According to a user named Lupo, the archive provision of US Copyright law only applies to works "not subject to normal commercial exploitation", I believe was the phrase. There was a discussion of this between Birgitte and him further up on this page at the heading The Captive which concluded that if the work was available for sale even as used copy, it apparently still applied.

If you are the one who prepared these works, I can sympathize if you are feeling frustration. I recently had to remove five chapters of a book I am submitting because of doubts about their public domain status. 05:04, 30 July 2007 (UTC)
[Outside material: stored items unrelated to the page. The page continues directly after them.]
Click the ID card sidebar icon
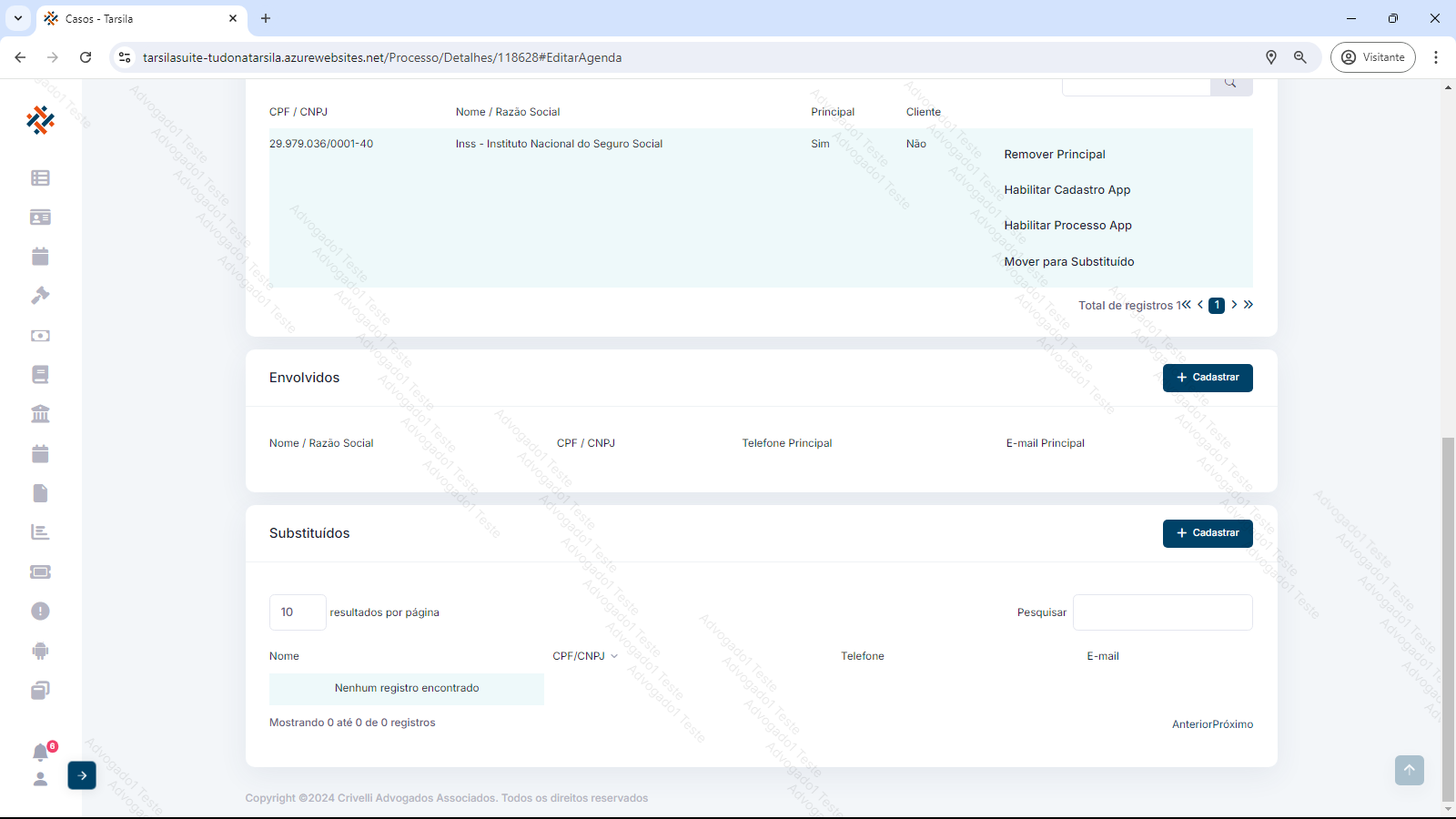The width and height of the screenshot is (1456, 819). tap(40, 217)
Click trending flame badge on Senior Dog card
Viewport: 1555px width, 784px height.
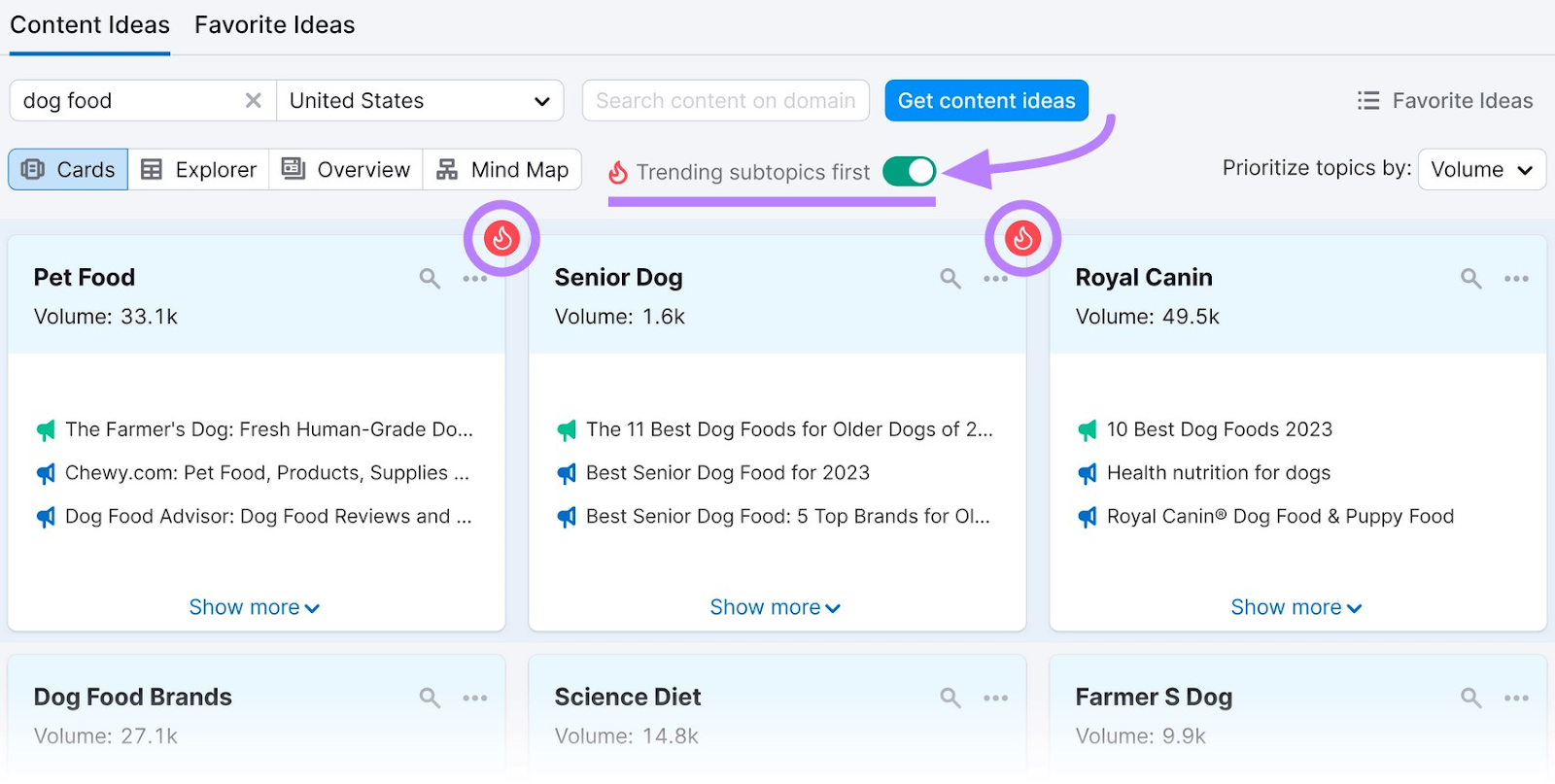pyautogui.click(x=1022, y=238)
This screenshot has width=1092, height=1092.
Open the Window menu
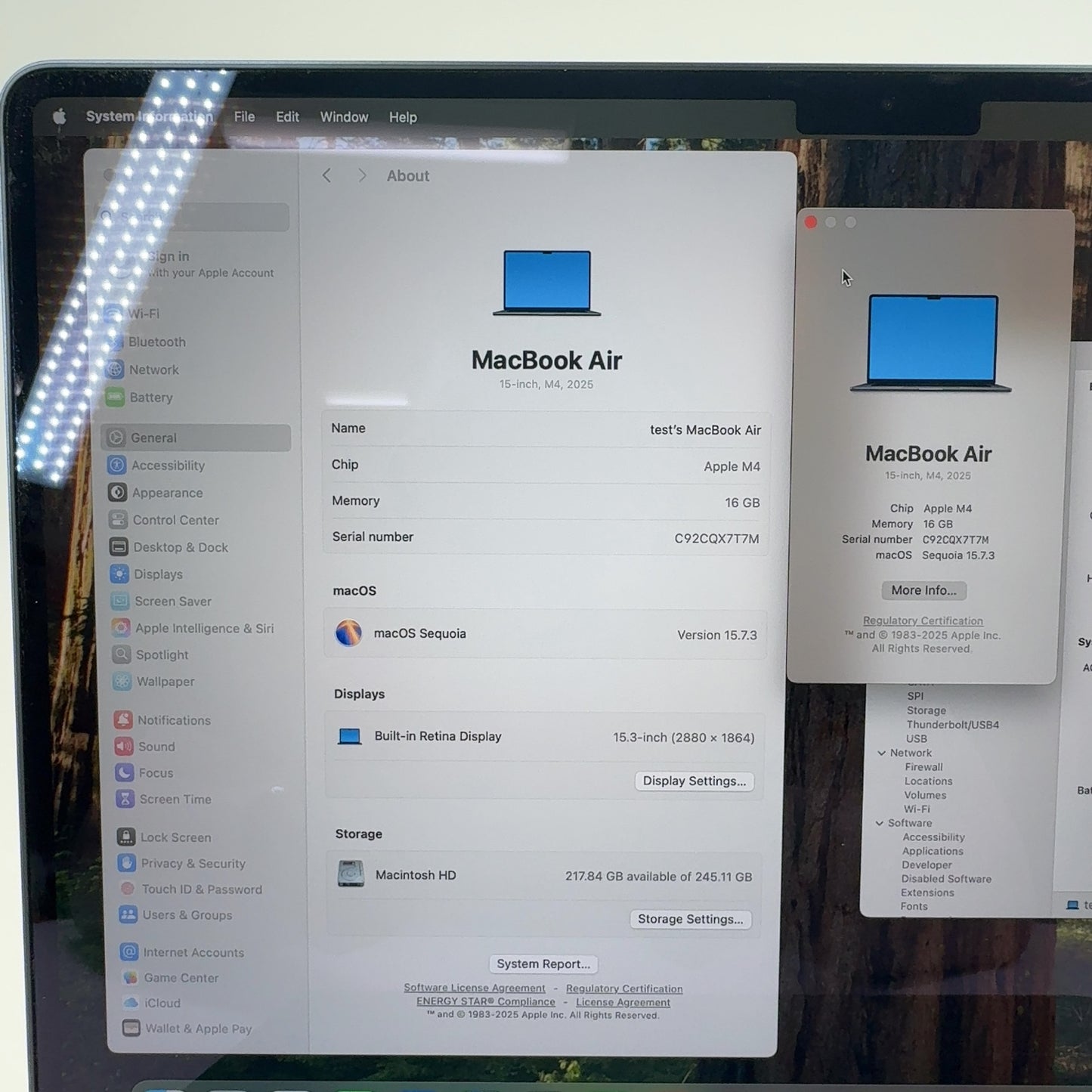pos(344,117)
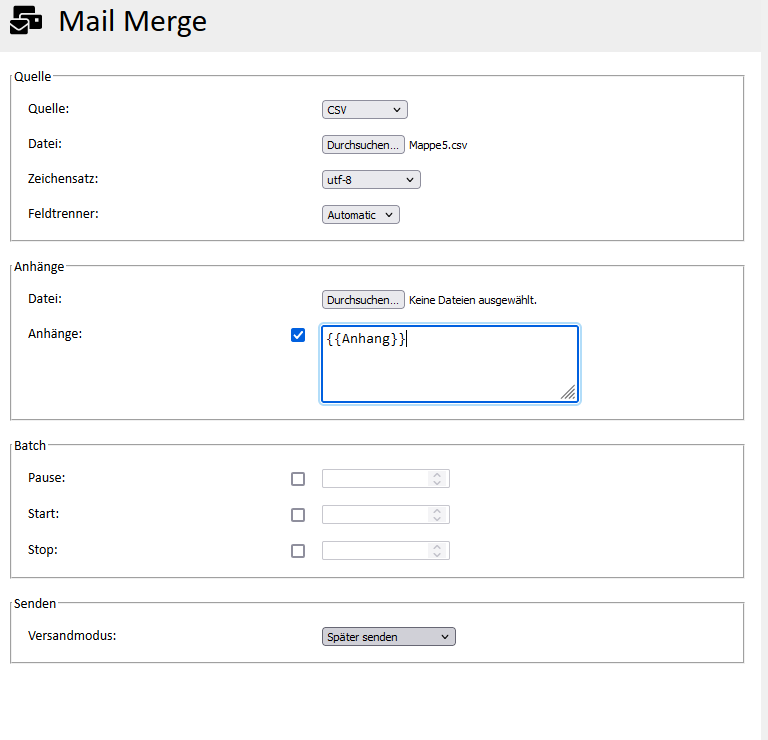The image size is (768, 740).
Task: Click the Stop number input field
Action: (x=375, y=551)
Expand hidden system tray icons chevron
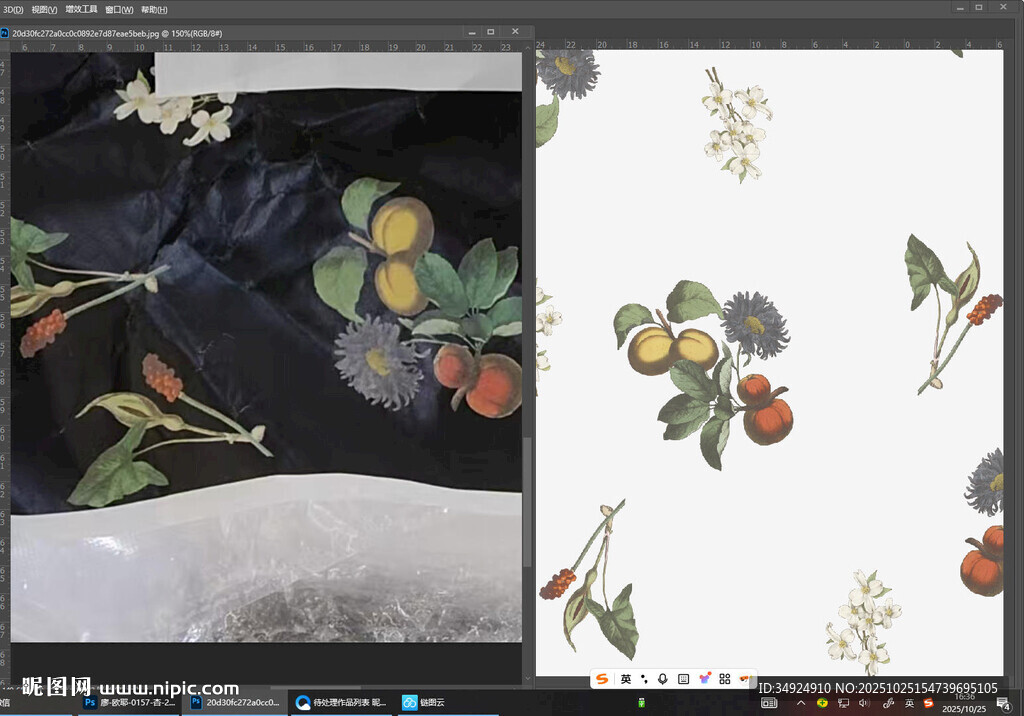The width and height of the screenshot is (1024, 716). click(x=801, y=703)
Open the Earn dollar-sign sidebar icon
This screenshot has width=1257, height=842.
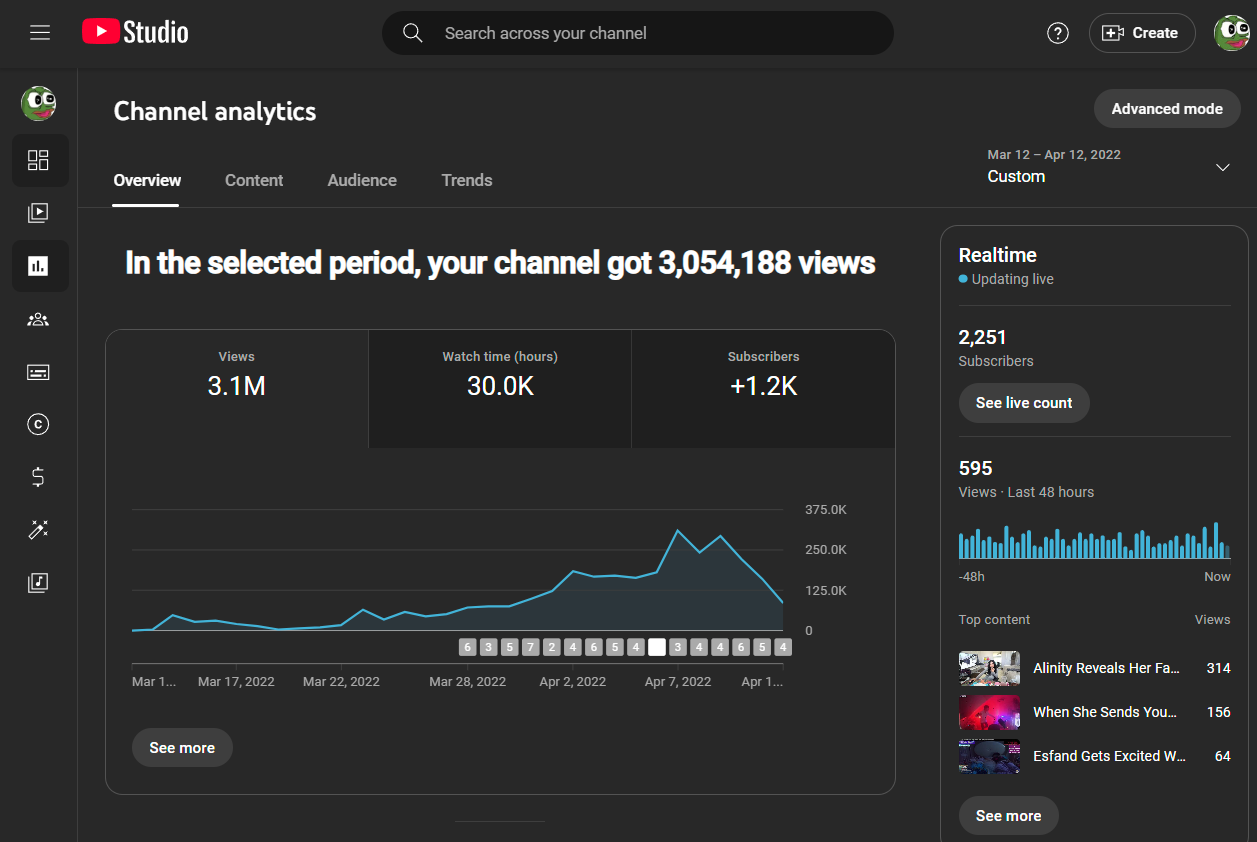(38, 477)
Not much to say right now; I need to go to the airport for Wikimania in less than an hour. I'll get back into it when I return. The situation for these two compilations seems very blurred based on Green and Gibson's A Bibliography of A. Conan Doyle. I can't agree with you that reasonable price would include used books; that would render that part of the law meaningless. With eBay one can get a lot of these obscure books very cheap, not because of high supply but because of low demand. This would include a lot of orphan works. The ones that are likely to be expensive are the very popular ones. Eclecticology 06:08, 30 July 2007 (UTC)
All of Conan Doyle's post-1923 works are under U.S. copyright per 17 U.S.C. 104A. Physchim62 17:21, 6 August 2007 (UTC)
That's not so. At the very least, works published in the United States whose copyright was not renewed in the proper time frame are in the public domain. That's not even get into the highly debatable issue of whether the rule of the shorter term applies in the US. Was there a Notice of Intent filed for any of these books that otherwise had expired copyrights? Eclecticology 07:39, 11 August 2007 (UTC)
re The Land of Mist: The above registration and renewal was indeed for the May 14, 1926 first American edition in one book. The first British edition came out on March 19, 1926. This was more than the 30 days difference allowable by U.S. law at that time. The book was serialized in three places:
  1. Strand Magazine in the UK, July 1925 to March 1926
  2. Canadian Magazine in Canada, August 1925 to July 1926
  3. Home in the United States, November 1925 to July 1926, vol. 34-5; I am having difficulty identifying this last one with such a common word as a one-word title.
This only makes everything more murky. Eclecticology 10:06, 11 August 2007 (UTC)
Well, first, no NIE needs to be filed. An NIE is only needed to enforce a restored copyright against someone who'd been using the work (unlicensed) before 1996 and kept doing so. Our publication would not be such a continued use, and thus no NIE would be necessary for the copyright holder to enforce the copyright against us. Second, if a work was published within 30 days in the U.S., it is indeed considered also a U.S. work and not subject to the URAA restorations. But if it was published in the U.S. more than 30 days after the original foreign publication, then the work is subject to the URAA, and the URAA restorations restored the copyright to the full term as if all U.S. formalities (including renewal) had been met. For Land of the Mist, there's more than 30 days (for the book as well as for the serialized versions), so its copyright would have been restored. Lupo 17:16, 12 August 2007 (UTC)
Deleted The Land of Mist, the copyright was restored until 2021 according to the above and my research into the URAA. —{admin} Pathoschild 02:04:38, 18 October 2007 (UTC)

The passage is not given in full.